Toen we nog uit konden kijken naar nieuwe Jaguars: XE prototype smaakte goed
Het zal er in 2025 zeker nog niet van komen dat we met een nieuwe Jaguar gaan rijden. Dan maar herinneringen ophalen aan vroeger! Deze maand tien jaar geleden maakten we de eerste kilometers met een prototype van de Jaguar XE. Ze wilden zo graag dat we zouden ervaren hoe goed de nieuwe compacte sportsedan zou rijden dat we al ver voor de marktintroductie aan een prototype mochten ruiken.
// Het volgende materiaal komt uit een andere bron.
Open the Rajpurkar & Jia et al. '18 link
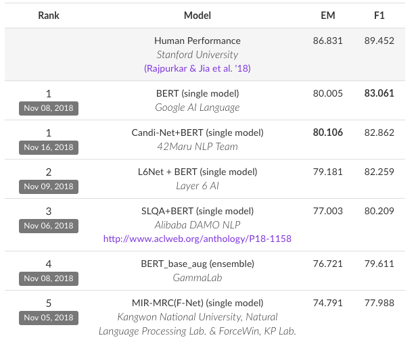 197,68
En dat begrepen we meteen. Het enthousiaste oordeel van Michiel Willebrands zal ze in Coventry in verrukking gebracht hebben: Dat Jaguar veel in zijn mars heeft, wisten we. Toch heeft het merk onze verwachtingen met de XE overtroffen. De auto maakt een zeer degelijke, uitgebalanceerde en solide indruk en kan zich qua rijeigenschappen moeiteloos meten met de gevestigde orde. We durven zelfs te stellen dat dit de best sturende auto in z'n klasse is. Het succes van de XE zal vallen of staan met de bereidheid van de consument om eens uit de vertrouwde 3-series, C-klasses en A4's te stappen.
Dat oordeel veranderde niet toen we enkele maanden later met een productieversie reden. En 18 juni zou het dan zo ver zijn dat de XE als kleinste van alle Jaguars in de showroom kwam. De eerste vergelijkende test maakten we nog diezelfde zomer. Jaguar zette vooral in op diesels en daarom nam een 180 pk sterke 2.0d het op tegen een BMW 420d Gran Coupe en een Mercedes C220 CDI. Het werd niet de zege waarop ze bij Jaguar misschien wel een beetje rekenden.
Toch konden ze bij het Engelse merk wel voortbouwen op de conclusie:
De Jaguar XE is een welkome aanwinst in dit segment. Wie rijplezier en een onderscheidend uiterlijk hoog op de prioriteitenlijst heeft staan, moet óf nog even wachten op de Alfa Romeo Giulia, óf de XE bestellen. Met een betere aandrijflijn zou de Jaguar deze test waarschijnlijk hebben gewonnen. Het is vooral het bokkige karakter van de motor onderin waardoor de Mercedes-Benz en de BMW hem inhalen, zij het met een minimaal verschil. De C-klasse doet dat dankzij zijn ruimteaanbod, comfort en prijsstelling iets overtuigender dan de Gran Coupé. Maar het zou ons niet verbazen als de rangorde bij een vergelijkende test met andere aandrijflijnen anders uitpakt.